WORK TO COMPLETE:
#1 From the audit report, list the four statements that the standalone financial statements are said to comprise.
#2 Pick up the audit report where it stops and continue it.

READING TEXT:
== == ==

You can view full text of the latest Director's Report for the company.
Year End :2025-03 

We have audited the accompanying standalone
financial statements of Power & Instrumentation
(Gujarat) Limited ("the Company"), which comprise
the Balance Sheet as at 31st March 2025, the Statement
of Profit and Loss (including Other Comprehensive
Income), the Statement of Changes in Equity and the
Statement of Cash Flows for the year ended on that
date and a summary of significant accounting policies
and other explanatory information (hereinafter
referred to as the "standalone financial statements").

In our opinion and to the best of our information
and according to the explanations given to us, the
aforesaid standalone Ind AS financial statements give
the information required by the Companies Act, 2013
(the "Act") in the manner so required and give a true
and fair view in conformity with the Indian Accounting
Standards prescribed under section 133 of the Act read
with the Companies (Indian Accounting Standards)
Rules, 2015, as amended, ("Ind AS") and other
accounting principles generally accepted in India, of
the state of affairs of the Company as at March 31, 2025
and its profit, total comprehensive income, changes in
equity and its cash flows for the year ended on that
date.

Basis of Opinion

We conducted our audit of the standalone Ind AS
financial statements in accordance with the Standards
on Auditing specified under Section 143(10) of the Act.
Our responsibility under those Standards is further
described in Auditor's Responsibility for the Audit of the

standalone financial statements section of our report.

== == ==

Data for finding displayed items
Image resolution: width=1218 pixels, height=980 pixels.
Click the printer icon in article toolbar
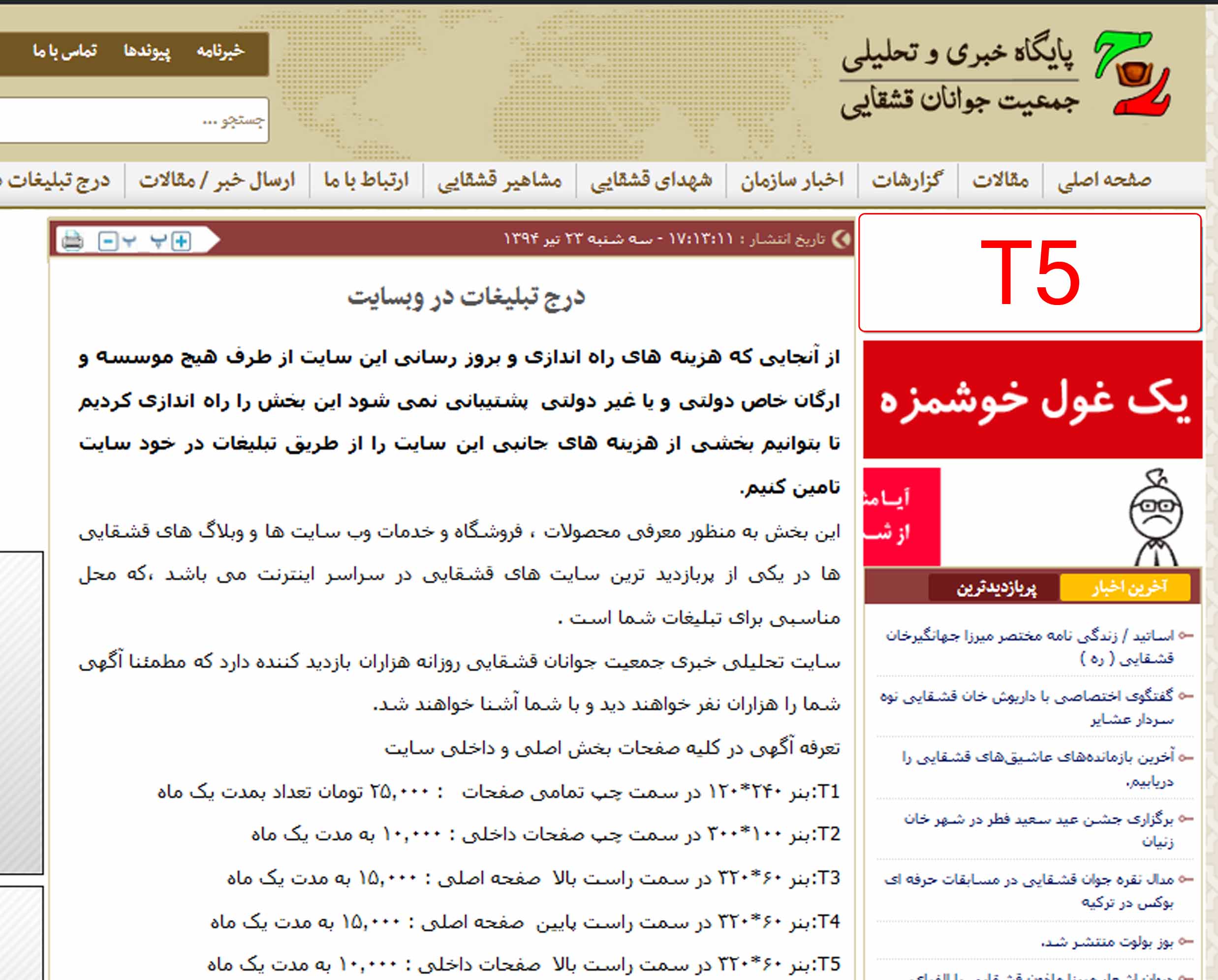72,241
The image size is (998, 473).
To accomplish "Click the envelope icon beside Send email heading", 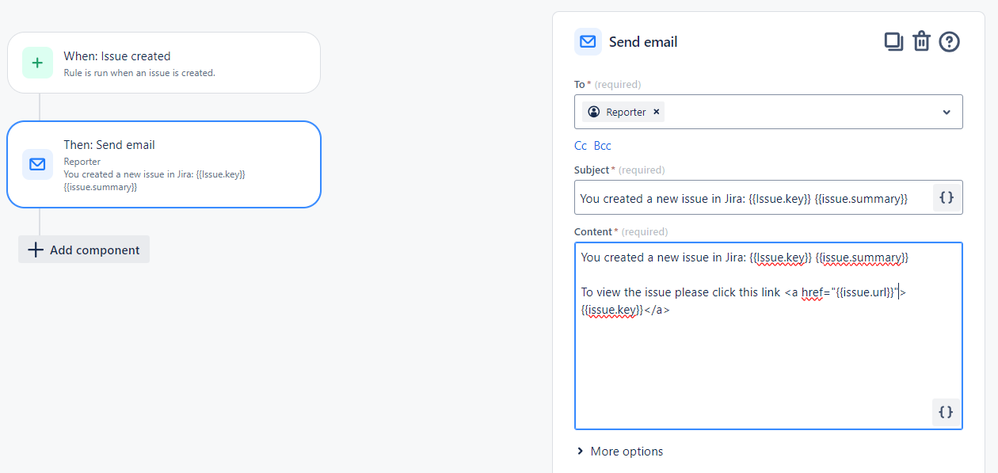I will point(588,42).
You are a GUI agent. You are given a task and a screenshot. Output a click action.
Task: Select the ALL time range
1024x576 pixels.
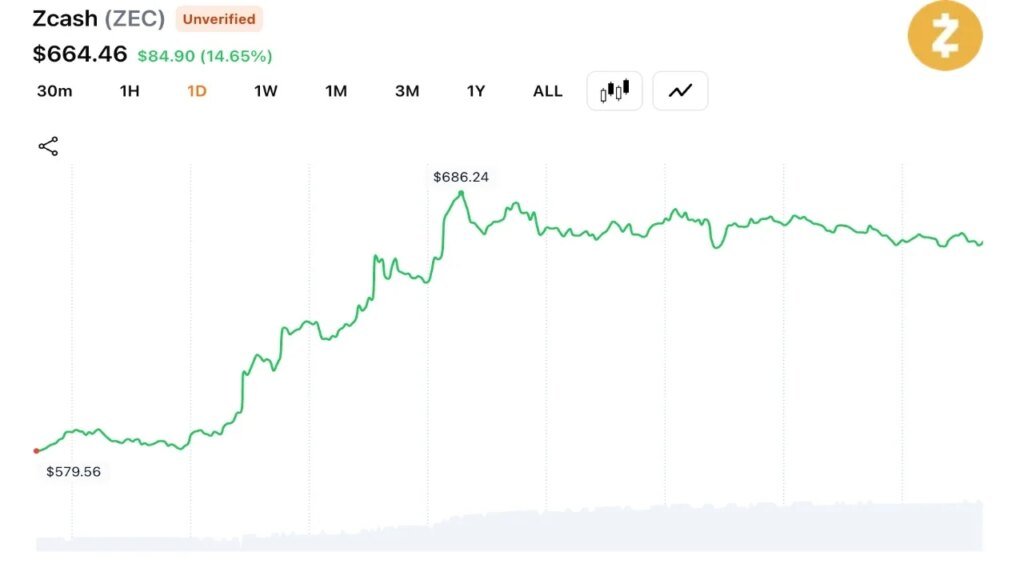(547, 91)
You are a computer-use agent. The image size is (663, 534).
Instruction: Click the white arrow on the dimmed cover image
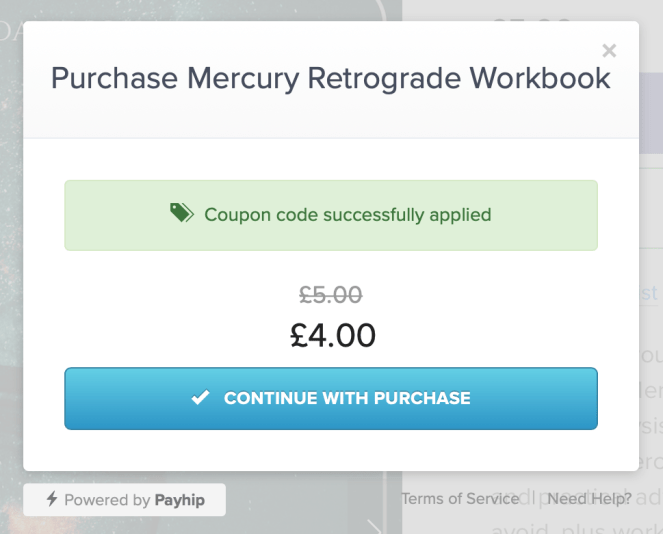tap(373, 523)
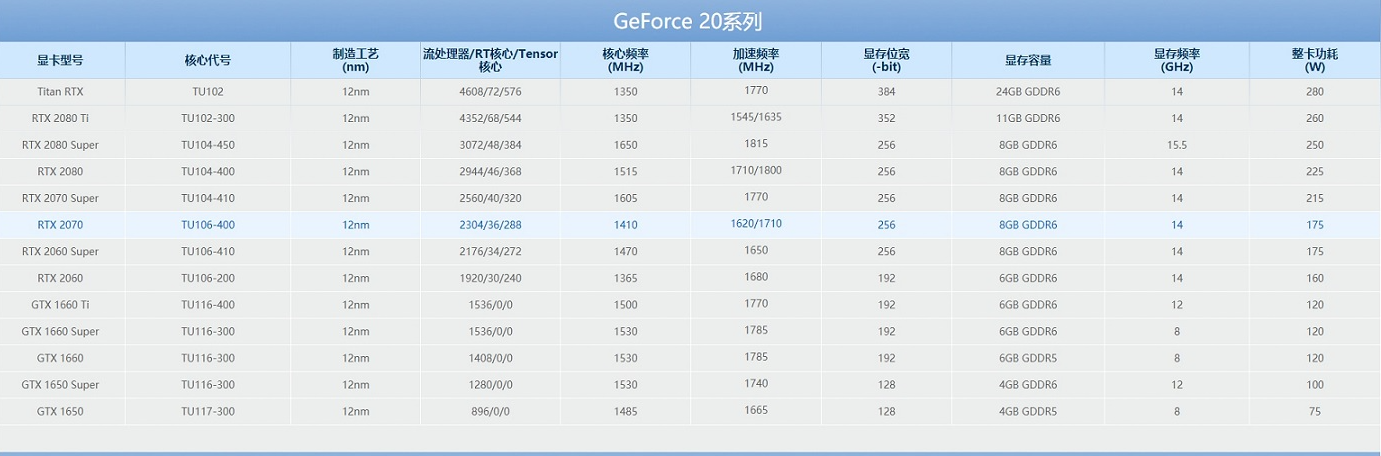Click the highlighted RTX 2070 model name
Screen dimensions: 1381x456
[60, 225]
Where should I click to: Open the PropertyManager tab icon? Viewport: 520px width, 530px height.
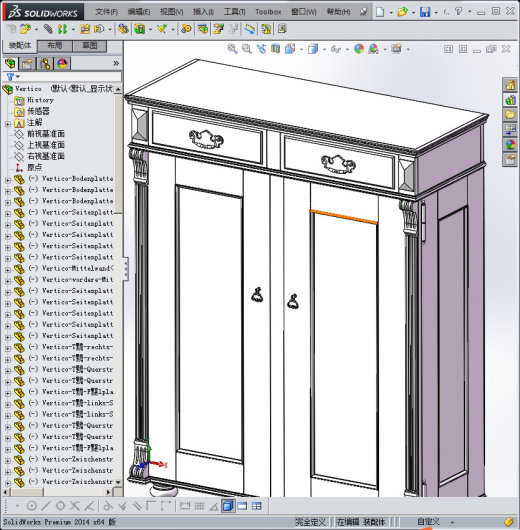[x=27, y=64]
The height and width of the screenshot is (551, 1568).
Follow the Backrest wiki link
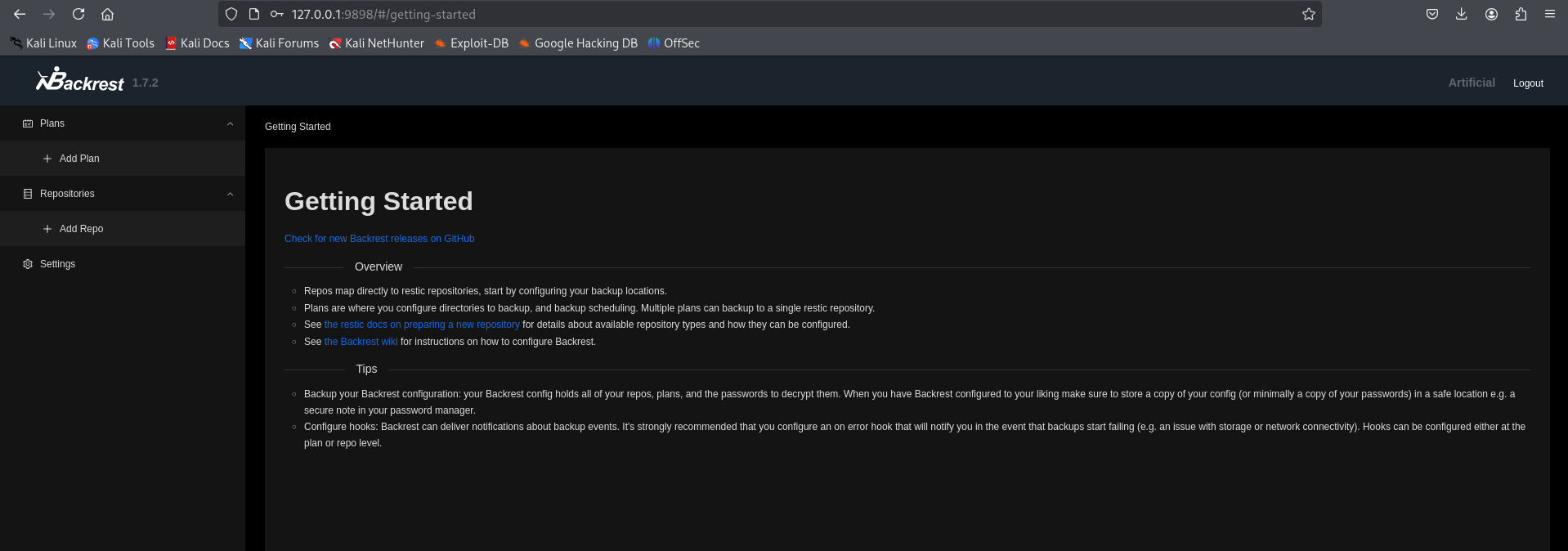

== == ==

ANSWERS BY TASK:
#1
1. The Balance Sheet as at 31st March 2025
2. The Statement of Profit and Loss (including Other Comprehensive Income)
3. The Statement of Changes in Equity
4. The Statement of Cash Flows for the year ended on that date

#2
We are independent of the company in accordance
with the code of ethics issued by ICAI together with
the independence requirement that is relevant to our
audit of standalone financial statements under the
provisions of the Act and the rule made there, and
we have fulfilled our other ethical responsibilities in
accordance with these requirements and the ICAI's
Code of Ethics. We believe that the audit evidence
obtained by us is sufficient and appropriate to provide
a basis for our audit opinion on the standalone financial
statements.

Key Audit Matters

Key audit matters are those matters that, in our
professional judgement, were of most significance in
our audit of the financial statements of the current
period. These matters were addressed in the context of
our audit, of the financial statements as a whole, and
in forming our opinion thereon, and we do not provide
a separate opinion, on these matters.

We have determined the matters described below to
be the key audit matters to be communicated in our
report.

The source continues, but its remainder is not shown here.